This project performs text extraction and natural language processing (NLP) on articles obtained from the Blackcoffer Insights website.

The program reads saved HTML article files, extracts the title and article content, and performs sentiment analysis and readability analysis using a predefined Master Dictionary and StopWords list.

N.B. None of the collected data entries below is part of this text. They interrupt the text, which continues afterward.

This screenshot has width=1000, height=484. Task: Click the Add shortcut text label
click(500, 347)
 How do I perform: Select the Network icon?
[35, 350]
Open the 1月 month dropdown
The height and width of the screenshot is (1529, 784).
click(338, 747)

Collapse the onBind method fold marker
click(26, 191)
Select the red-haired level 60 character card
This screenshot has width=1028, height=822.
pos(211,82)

The final output calculates multiple text analysis variables such as:

  • Positive Score
  • Negative Score
  • Polarity Score
  • Subjectivity Score
  • Average Sentence Length
  • Percentage of Complex Words
  • Fog Index
  • Complex Word Count
  • Word Count
  • Syllable Per Word
  • Personal Pronouns
  • Average Word Length

The results are saved in the required output format specified in the assignment.


Project Workflow

The solution follows these main steps:

1. Input Loading

  • Reads article URLs and IDs from Input.xlsx
  • Reads output structure from Output Data Structure.xlsx

2. Stopwords Loading

Stopwords are loaded from:

  • Custom stopwords provided in the StopWords folder
  • NLTK English stopwords

Both are combined to create a complete stopword list.

3. Master Dictionary Loading

Positive and negative word lists are loaded from:

MasterDictionary/
 ├── positive-words.txt
 └── negative-words.txt

Stopwords are removed from these lists to improve sentiment accuracy.

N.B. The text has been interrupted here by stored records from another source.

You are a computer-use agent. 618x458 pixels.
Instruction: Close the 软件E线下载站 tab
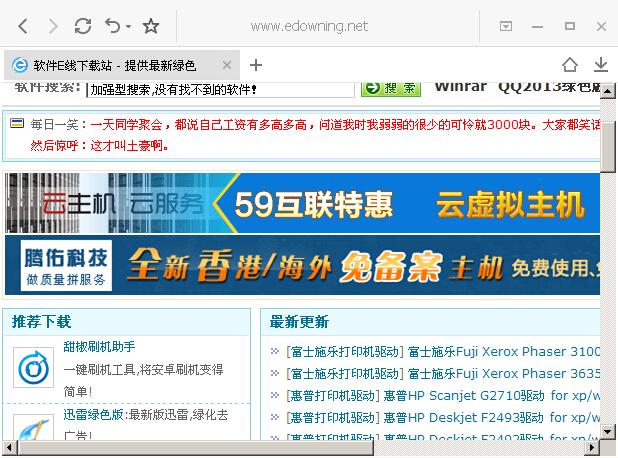(227, 65)
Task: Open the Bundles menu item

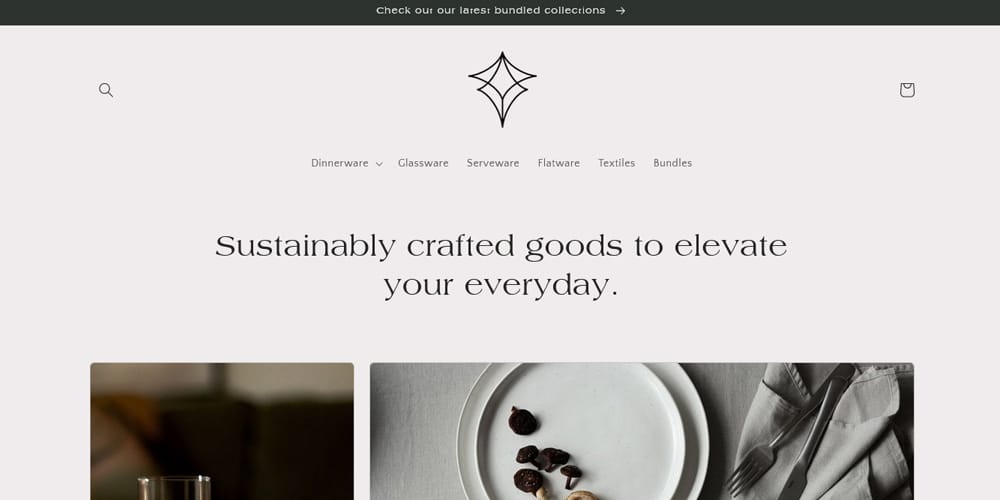Action: 672,163

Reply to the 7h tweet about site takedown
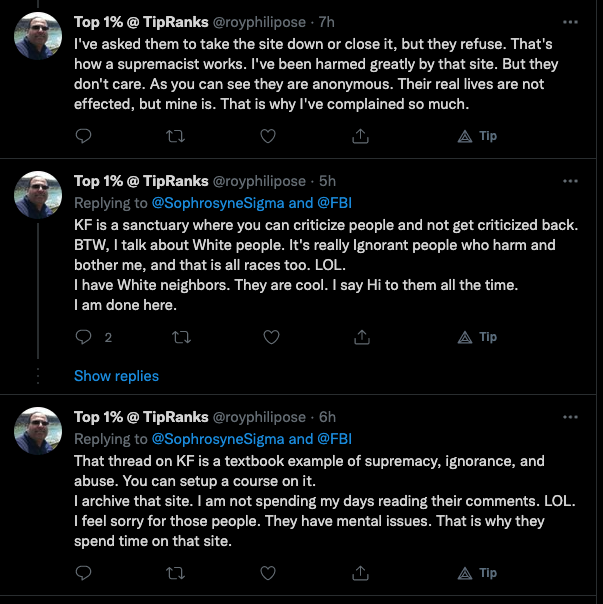coord(83,136)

4. HTML Article Extraction

The script extracts:

  • Article Title
  • Main Content

From saved HTML files located in:

Saved_HTML/

The parser searches multiple possible containers such as:

  • td-post-content
  • article
  • post-body
  • content

This ensures robust extraction even if page structures vary.

5. Text Cleaning

The article text is processed by:

  • Converting to lowercase
  • Removing punctuation
  • Tokenizing words using NLTK
  • Removing stopwords

6. Sentiment Analysis

Using the Master Dictionary, the program calculates:

  • Positive Score
  • Negative Score
  • Polarity Score
  • Subjectivity Score

7. Readability & Complexity Metrics

The following readability metrics are computed:

  • Average Sentence Length
  • Percentage of Complex Words
  • Fog Index
  • Syllables Per Word
  • Complex Word Count
  • Word Count
  • Average Word Length
  • Personal Pronouns

8. Output Generation

The results are saved in:

Output.xlsx

Matching the format specified in Output Data Structure.xlsx.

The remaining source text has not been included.